Toen vanmorgen Dagblad De Limburger op de voorpagina haar lezers doorverwees naar het katern Scala met de tekst 'de laatste lach van Shinkichi Tajiri' vreesde ik het ergste. Mijn vrees werd geen bewaarheid, Shinkichi Tajiri leeft nog. Hoe lang nog, dat weet niemand. Zelf zegt hij in het artikel, dat hier te lezen is, dat hem vorig jaar verteld is dat hij met zijn tumor nog drie jaar kon leven. Even rekenen leert hem dat hij dus nog tot april 2010 heeft, en hoopt, de hele stad met hem, die datum te halen.

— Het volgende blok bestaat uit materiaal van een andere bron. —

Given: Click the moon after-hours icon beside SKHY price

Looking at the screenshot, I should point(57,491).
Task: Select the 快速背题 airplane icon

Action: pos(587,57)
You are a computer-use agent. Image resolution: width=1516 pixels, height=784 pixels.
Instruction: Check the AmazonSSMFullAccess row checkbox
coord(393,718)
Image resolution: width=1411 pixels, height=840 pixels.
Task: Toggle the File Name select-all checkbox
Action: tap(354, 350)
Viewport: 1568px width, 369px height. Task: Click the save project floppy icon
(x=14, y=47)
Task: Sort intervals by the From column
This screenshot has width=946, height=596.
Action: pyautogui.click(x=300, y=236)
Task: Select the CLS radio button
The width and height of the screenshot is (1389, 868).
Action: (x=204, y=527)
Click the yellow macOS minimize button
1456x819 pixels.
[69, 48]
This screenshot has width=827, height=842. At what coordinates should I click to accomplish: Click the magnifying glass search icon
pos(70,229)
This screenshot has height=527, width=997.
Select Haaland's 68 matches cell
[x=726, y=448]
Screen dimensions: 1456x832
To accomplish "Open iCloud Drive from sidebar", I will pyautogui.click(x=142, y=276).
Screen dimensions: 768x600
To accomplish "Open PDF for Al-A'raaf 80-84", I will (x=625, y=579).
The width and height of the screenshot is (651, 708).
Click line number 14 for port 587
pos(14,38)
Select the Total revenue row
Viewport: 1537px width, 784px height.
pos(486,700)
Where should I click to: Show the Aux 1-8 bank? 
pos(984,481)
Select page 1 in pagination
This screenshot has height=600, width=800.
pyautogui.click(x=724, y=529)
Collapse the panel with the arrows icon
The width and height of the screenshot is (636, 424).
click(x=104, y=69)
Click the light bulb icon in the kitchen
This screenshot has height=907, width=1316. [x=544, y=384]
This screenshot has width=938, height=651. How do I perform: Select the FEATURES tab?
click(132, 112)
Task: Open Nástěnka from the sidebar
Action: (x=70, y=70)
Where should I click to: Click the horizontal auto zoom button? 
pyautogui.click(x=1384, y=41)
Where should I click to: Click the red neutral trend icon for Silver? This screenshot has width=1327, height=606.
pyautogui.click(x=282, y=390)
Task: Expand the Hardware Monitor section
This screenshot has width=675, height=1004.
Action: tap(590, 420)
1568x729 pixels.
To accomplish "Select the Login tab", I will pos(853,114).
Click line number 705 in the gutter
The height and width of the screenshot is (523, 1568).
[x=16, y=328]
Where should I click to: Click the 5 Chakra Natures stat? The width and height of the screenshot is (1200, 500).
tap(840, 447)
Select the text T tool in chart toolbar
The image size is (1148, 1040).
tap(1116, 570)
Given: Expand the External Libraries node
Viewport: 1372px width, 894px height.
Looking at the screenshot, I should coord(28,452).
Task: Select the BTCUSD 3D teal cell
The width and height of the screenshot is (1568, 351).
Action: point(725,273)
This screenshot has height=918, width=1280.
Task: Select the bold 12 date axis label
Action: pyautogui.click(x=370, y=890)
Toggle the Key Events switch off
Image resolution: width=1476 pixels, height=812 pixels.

Ik heb slechts een keer of drie het genoegen gehad hem persoonlijk te ontmoeten, maar kom hem veel vaker in naam en beeld tegen. Tot aan de universiteit aan toe, want een standaardonderdeel van het hoorcollege over de Vijftigers, de revolutionaire groep dichters die halverwege de vorige eeuw de nederlandse poëzie dooreen schudde, is een foto van deze groep voor het Stedelijk Museum te Amsterdam, met daarop aan de zijde van Lucebert, jonger, maar duidelijk herkenbaar: Shinkichi Tajiri.
Onsterfelijk heeft hij zichzelf ook gemaakt met de vier Wachters op de stadsbrug, en laat de mensen maar klagen over de povere verlichting, en laat de eerste ledpanelen van de reling al stuk zijn, als ik in de trein de laatste etappe van mijn reis uit Amsterdam afleg zie ik deze brug en is het alsof ik de maandag daarvoor de trein helemaal niet gepakt heb. Deze beelden werden mijn symbool van het Venlo dat ik in de weekeinden meemaak, een stad die overzichtelijker is dan Amsterdam en waarvan ik het ontzettend jammer vind dat ik bij de eerstvolgende gemeenteraadsverkiezingen niet mag stemmen omdat ik hier wél hoor wat er in de politiek speelt, en omdat ik hier wél de stadsbestuurders tegenkom op straat en in de kroeg. Het Venlo waarin we ons nog collectief kwaad kunnen maken over de krant, of over de Maaspoort, -boulevard of de kwistige hand van ons College.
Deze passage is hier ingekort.